Um projeto de lei apresentado na Câmara dos Deputados propõe suspender durante cinco anos a importação de roupas usadas na Argentina, com exceção de doações destinadas a determinadas organizações e instituições. A iniciativa surge em um contexto de crescente preocupação com o aumento da entrada de peças provenientes do exterior e seus possíveis efeitos econômicos, sanitários e ambientais.
A proposta foi impulsionada pelo deputado nacional Carlos Castagneto e já começou seu percurso parlamentar após ser encaminhada às comissões de Indústria e Economia. O objetivo central é analisar o impacto que o fluxo de têxteis usados poderia estar gerando sobre a produção nacional e o emprego vinculado ao setor de vestuário.
Além disso, o projeto foca nos desafios que a gestão de resíduos têxteis apresenta em escala global, uma problemática que adquire cada vez mais relevância dentro das discussões sobre sustentabilidade e economia circular.

Preocupação com o avanço das importações têxteis
Segundo os fundamentos da iniciativa, o incremento das importações de roupas usadas ocorreu em um cenário marcado por mudanças nas condições comerciais e uma maior abertura de mercados. Esta situação teria gerado uma concorrência crescente para as empresas têxteis locais.
Em consequência, diversos setores industriais alertam sobre possíveis efeitos na atividade manufatureira, na produção de vestuário e na conservação de postos de trabalho associados à cadeia têxtil argentina.
Por outro lado, o projeto sustenta que a entrada massiva de peças provenientes de outros países pode dificultar o desenvolvimento de estratégias destinadas a fortalecer a indústria nacional e promover modelos produtivos mais sustentáveis.
Argumentos sanitários e exceções previstas
A iniciativa também incorpora considerações vinculadas à saúde pública. Entre elas menciona-se a complexidade de controlar grandes volumes de roupas usadas que poderiam conter microrganismos, resíduos químicos ou outros agentes potencialmente perigosos.

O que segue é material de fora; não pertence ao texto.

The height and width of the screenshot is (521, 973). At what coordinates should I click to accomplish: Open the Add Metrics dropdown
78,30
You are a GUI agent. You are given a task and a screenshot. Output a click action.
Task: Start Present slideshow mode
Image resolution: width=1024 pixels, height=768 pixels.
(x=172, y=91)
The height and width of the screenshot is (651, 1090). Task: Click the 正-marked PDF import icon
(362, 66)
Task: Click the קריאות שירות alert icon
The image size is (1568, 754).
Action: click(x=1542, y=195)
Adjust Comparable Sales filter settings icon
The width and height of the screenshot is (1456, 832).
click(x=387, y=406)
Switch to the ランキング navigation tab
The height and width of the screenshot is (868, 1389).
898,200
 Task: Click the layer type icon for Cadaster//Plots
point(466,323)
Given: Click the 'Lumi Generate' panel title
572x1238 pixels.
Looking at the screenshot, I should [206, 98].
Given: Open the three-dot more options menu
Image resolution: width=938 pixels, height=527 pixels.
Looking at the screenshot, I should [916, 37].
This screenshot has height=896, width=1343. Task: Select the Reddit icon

No entanto, o projeto contempla exceções específicas para doações dirigidas a entidades públicas, organizações religiosas e associações civis sem fins lucrativos. Estas instituições deverão acreditar o destino dos bens e cumprir com requisitos administrativos estabelecidos pela normativa.
Deste modo, busca-se garantir que a ajuda solidária continue chegando a setores vulneráveis sem habilitar canais comerciais vinculados à entrada massiva de peças usadas.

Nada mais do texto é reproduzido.